2018年06月18日

 神道と世界最古の文明「縄文文化」48

 ●天皇と国家「古代史のなかのオオキミ」(6)
 古代日本が豪族の国で、大和朝廷が豪族の連合政権だったことは疑えない。
 だが、それ以上のことは、なにもわかっていない。
 日本人はどこからきたのか、国家の原型がいつできたのか、天皇のルーツはどこにあるのかについて、日本の歴史家は、知らぬ存ぜぬをおしとおす。
 史料にもとづいて歴史を確定する歴史実証主義に立っているからで、史料が乏しい日本の古代は謎につつまれたままなのである。
 大和朝廷の成立から拡張期にあたる3世紀半ばから5世紀の初めまで中国の歴史書に倭国にかんする記述がない(「空白の4世紀」)のは事実だが、だからといって、日本の古代が不明だ空白だとするのは、歴史学者の怠慢である。
 日本には、エジプトのピラミッドや中国の万里の長城と肩を並べる数多くの前方後円墳(箸墓古墳/3世紀、仁徳天皇陵/5世紀)のほか、三内丸山遺跡(縄文時代中期)や吉野ヶ里遺跡(弥生時代)、登呂遺跡(1世紀)などの遺跡も少なくない。
 古事記や日本書紀などの史書もゆたかなので、多少、想像力や推論をはたらかせれば、古代にもっと光をあてられるはずなのだ。
 史料がないからといって、空白だ不明だと言いだすのは、空想力と構想力の欠如で、歴史が記録されるもの≠ナはなく記述されるもの≠ナあることを忘れている。
 歴史は登場人物の活動をとおして理解される。
 それが生きた歴史で、歴史は、考古学とはちがう。
 歴史は、伝承や遺跡、史跡や史料からの推論だが、人々が信じてきた神話や伝説も歴史であって、歴史は、民族や国家のフィクションといってよい。

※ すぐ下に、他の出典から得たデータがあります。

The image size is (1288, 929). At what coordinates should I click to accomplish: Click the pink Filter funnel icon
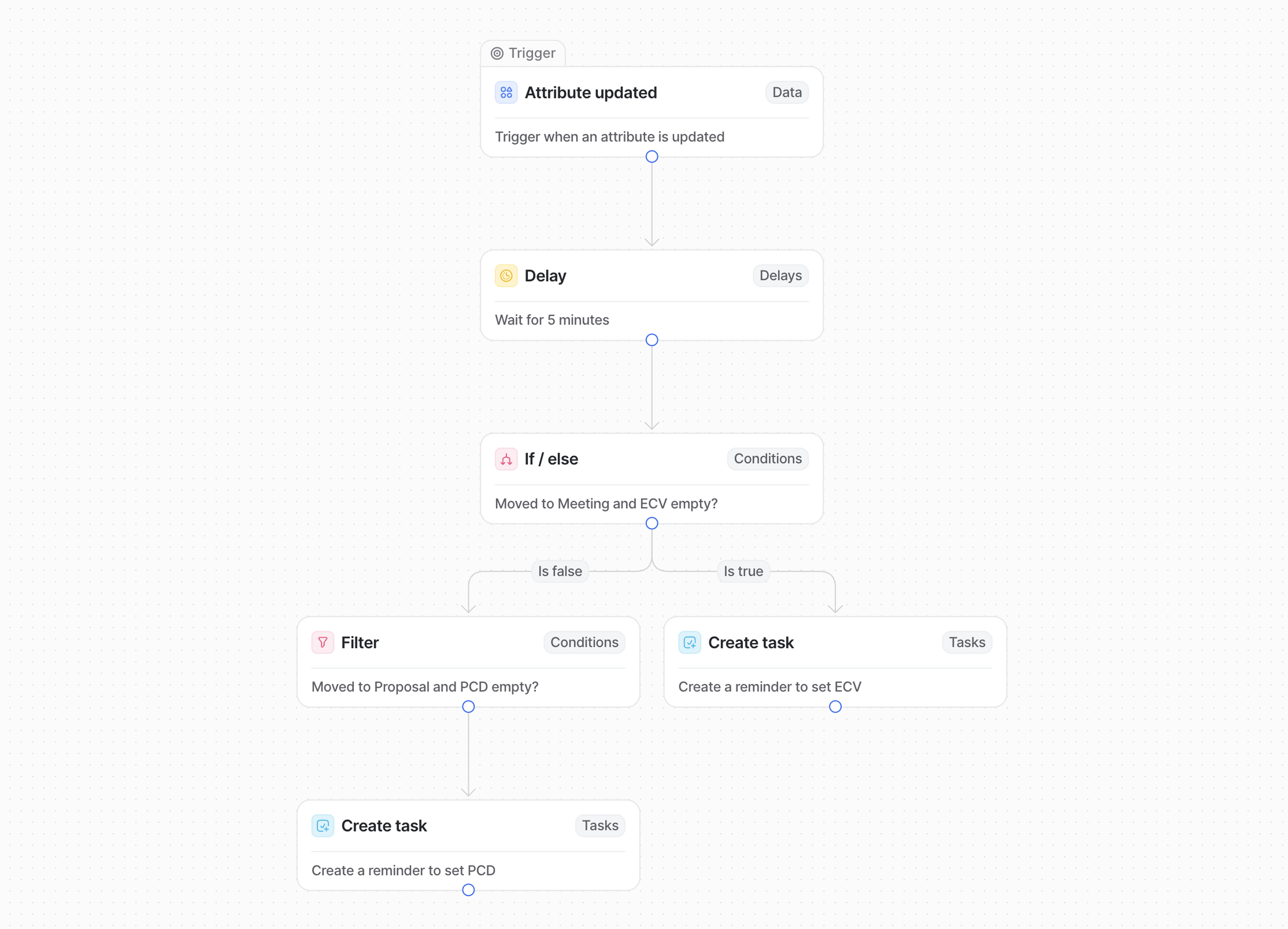323,642
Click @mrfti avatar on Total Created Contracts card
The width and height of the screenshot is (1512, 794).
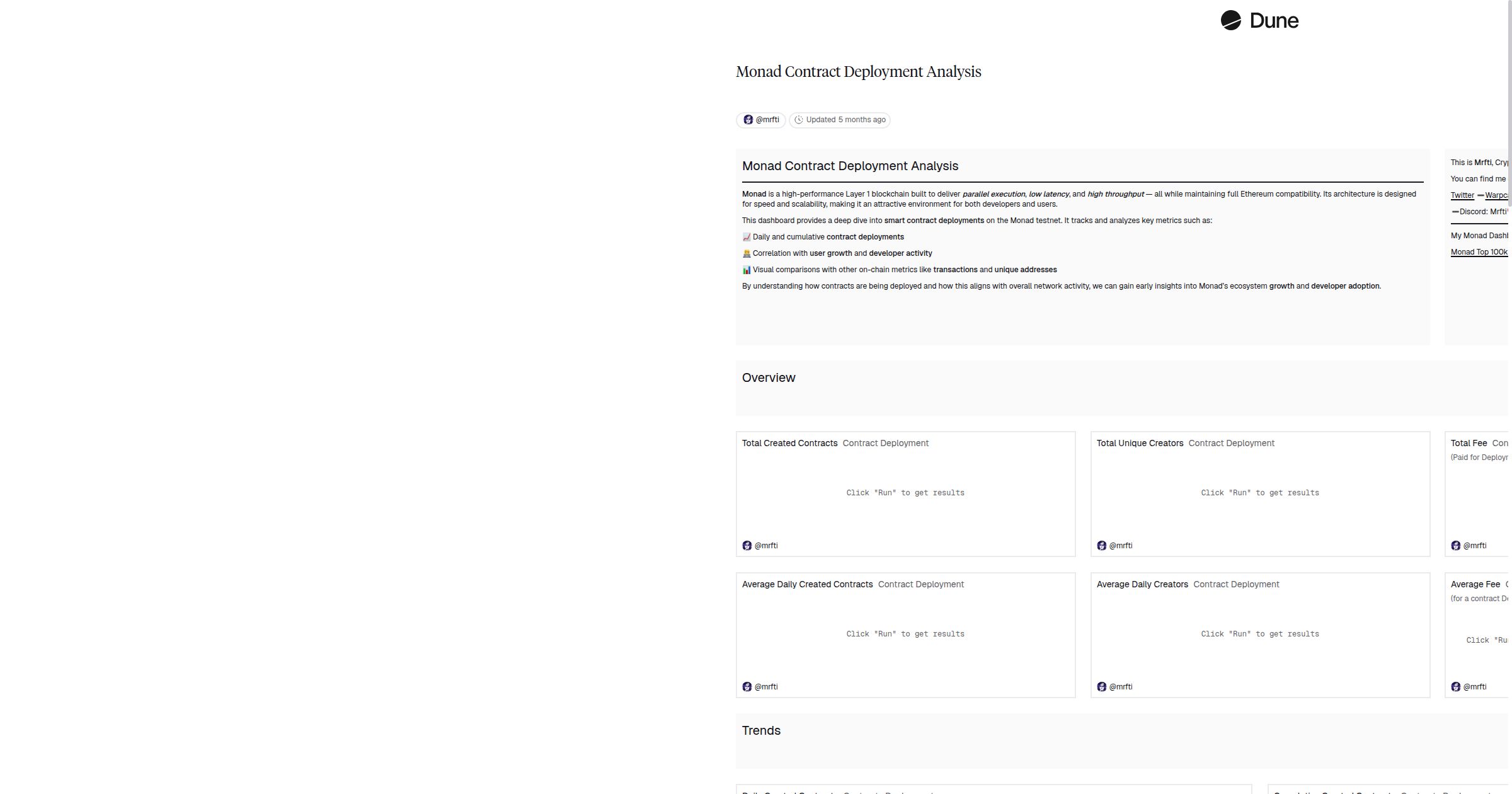(747, 545)
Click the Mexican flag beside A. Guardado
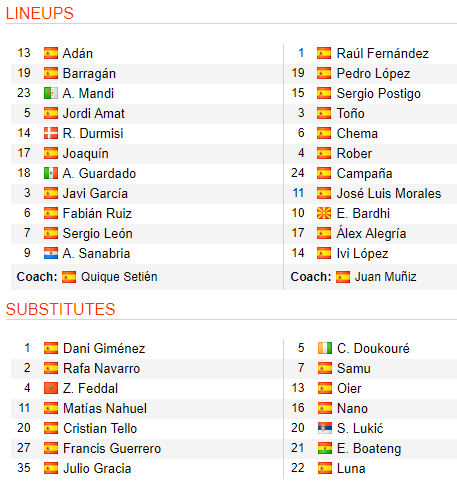The width and height of the screenshot is (457, 490). 51,173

 源平から徳川に到る武家盛衰史を描いた頼山陽の「日本外史」は、幕末から明治にかけてもっとも多く読まれた歴史書だが、描かれているのは英傑偉人の物語である。
 戦後、日本の歴史観は、唯物史観と歴史実証主義に汚染されて、物語性を失い、日本人は、国史という民族の歴史から疎遠になった。
 歴史を失った民族は滅びるといわれるが、戦後、皇国史観を放棄させられた日本人は、建国の物語といっしょに国家や民族の誇りまで捨ててしまったように見える。

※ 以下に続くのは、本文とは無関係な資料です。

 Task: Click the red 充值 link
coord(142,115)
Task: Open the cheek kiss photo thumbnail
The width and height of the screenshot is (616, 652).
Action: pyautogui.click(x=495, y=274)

 戦後の日本人は、祖国の始原や民族のルーツ、日本文明の由来についてなにも知らない一方、アメリカ製の憲法と民主主義を第二の国体として、わが国が世界で最古の伝統国家であることを忘れはてている。

 国体とは、肇国以来の歴史で、国家も国民も、歴史という時間的蓄積からうまれる。
 GHQが目の敵にしたのがその国体で、神話や古典、伝統などの歴史的価値までが標的にされた。

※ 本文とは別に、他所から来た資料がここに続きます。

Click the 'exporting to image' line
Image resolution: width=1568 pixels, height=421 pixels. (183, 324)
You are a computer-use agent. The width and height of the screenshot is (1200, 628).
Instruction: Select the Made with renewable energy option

 追い打ちをかけたのが、日教組や歴史学会で、皇国史観を徹底的に排除する一方、唯物史観や実証主義をもちこみ、古事記や日本書紀などそれまで国史とされてきた史料を根こそぎ否定した。
 その結果、日本は、伝統国家どころか、国家誕生の物語すらもたない亡霊のような国になってしまった。
 現在、もとめられているのは、GHQや左翼・反日、歴史家が破壊しつくした古代史を復活させることで、肇国の歴史(神話)をイメージすることができなければ、国家との一体感や日本人としてのアイデンティティは育ってこない。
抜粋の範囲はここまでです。